Rows.

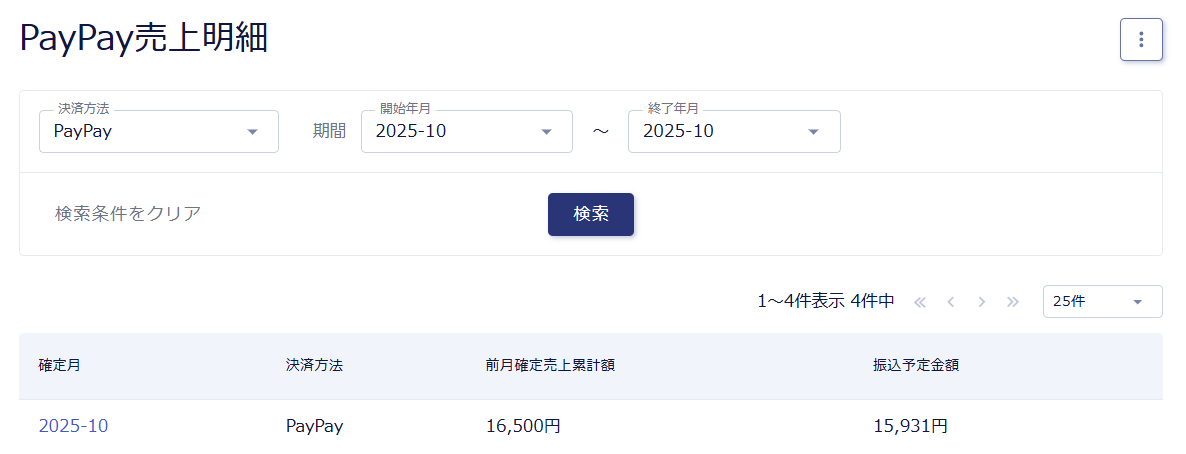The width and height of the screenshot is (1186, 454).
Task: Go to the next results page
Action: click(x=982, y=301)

==

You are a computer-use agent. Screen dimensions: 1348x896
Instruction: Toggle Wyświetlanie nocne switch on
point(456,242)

Stated problem.
Could you change "results page" to "search page" in the lines between the one holding "The width and" and the one holding "Action: click(x=982, y=301)", inclusive, and give those lines back with nothing else altered and the picture left out?

Result of the task.
The width and height of the screenshot is (1186, 454).
Task: Go to the next search page
Action: click(x=982, y=301)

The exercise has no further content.